##### Working data
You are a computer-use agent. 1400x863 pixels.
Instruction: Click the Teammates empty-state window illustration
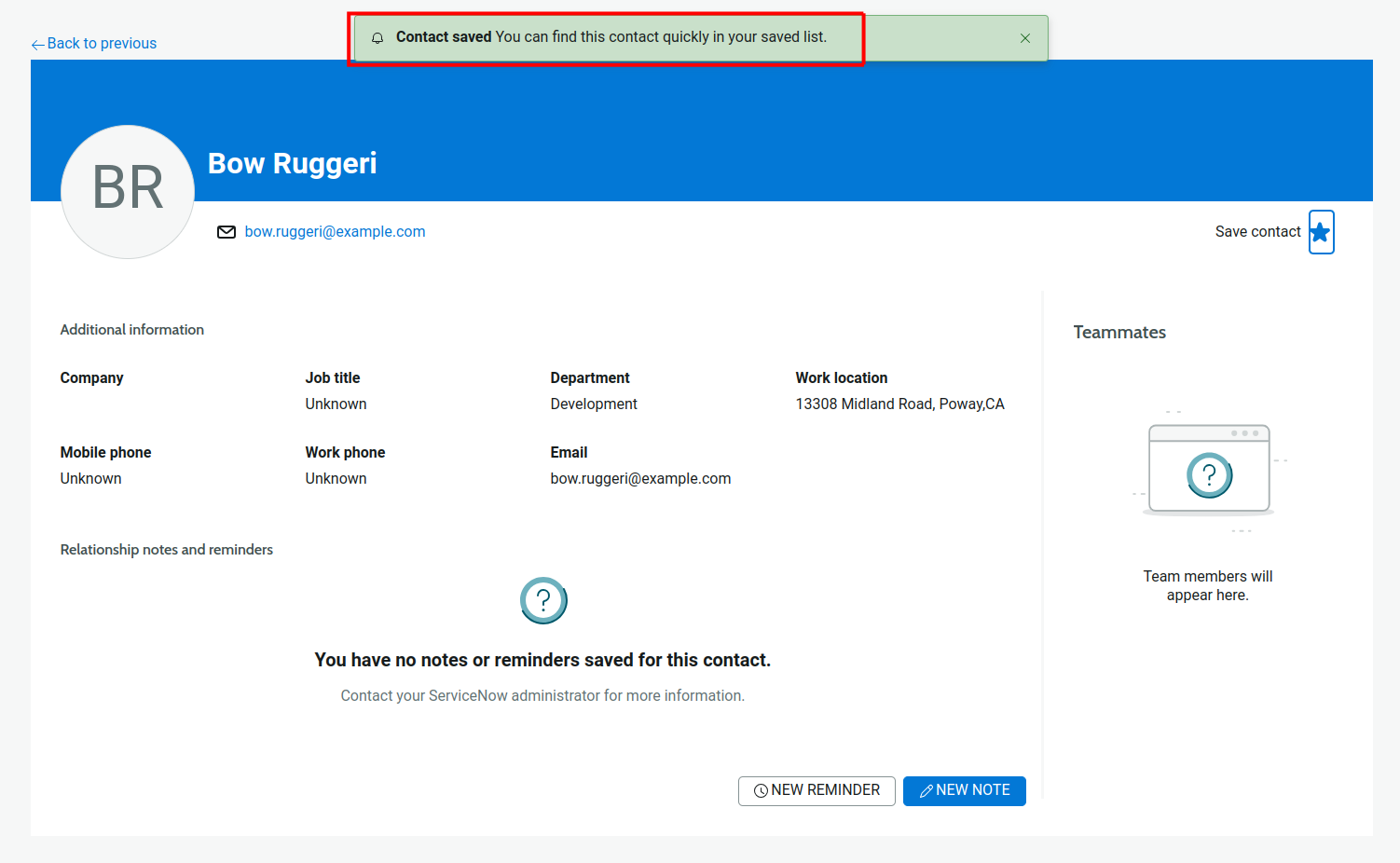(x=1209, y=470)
##########
##### Working data
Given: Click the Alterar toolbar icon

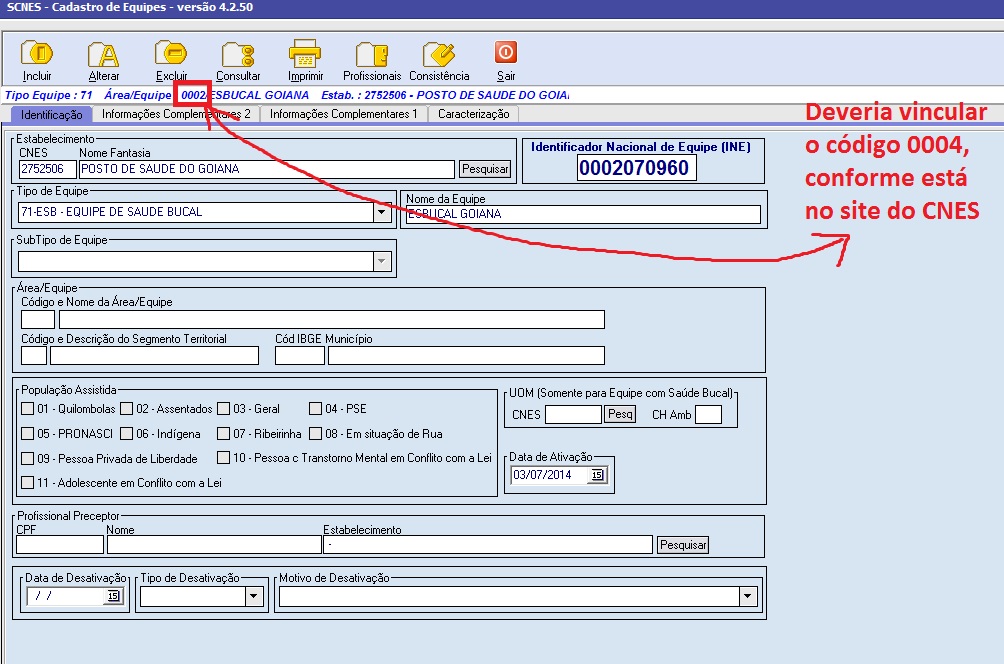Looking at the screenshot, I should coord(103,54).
##########
##### Working data
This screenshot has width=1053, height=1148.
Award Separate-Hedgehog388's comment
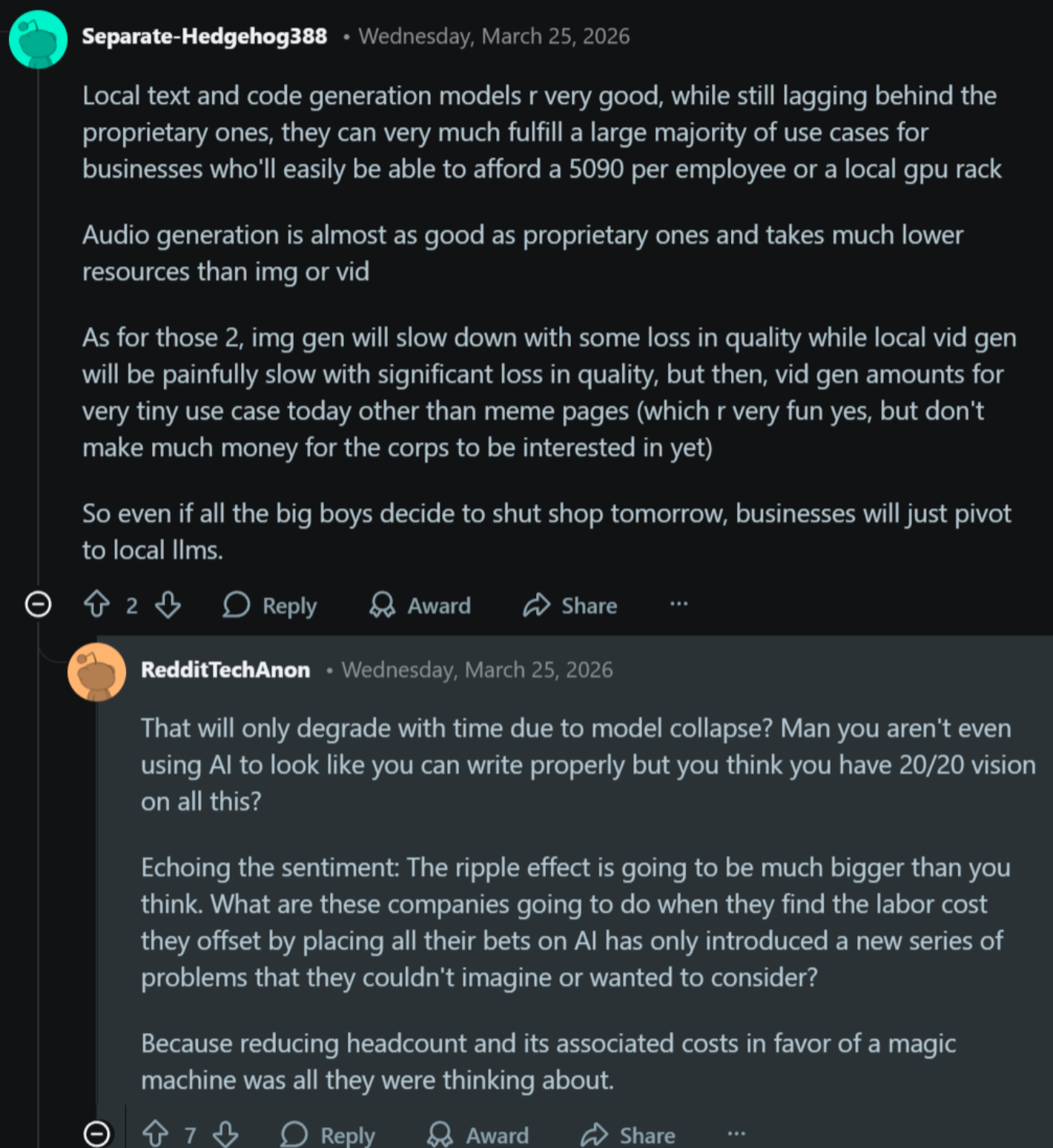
##########
* Task item
Using the material above, transcribe exactly the lines from the line with "This screenshot has width=1053, height=1148." to the line with "Award Separate-Hedgehog388's comment"; both count, and nothing else goes in.

* Answer space
This screenshot has width=1053, height=1148.
Award Separate-Hedgehog388's comment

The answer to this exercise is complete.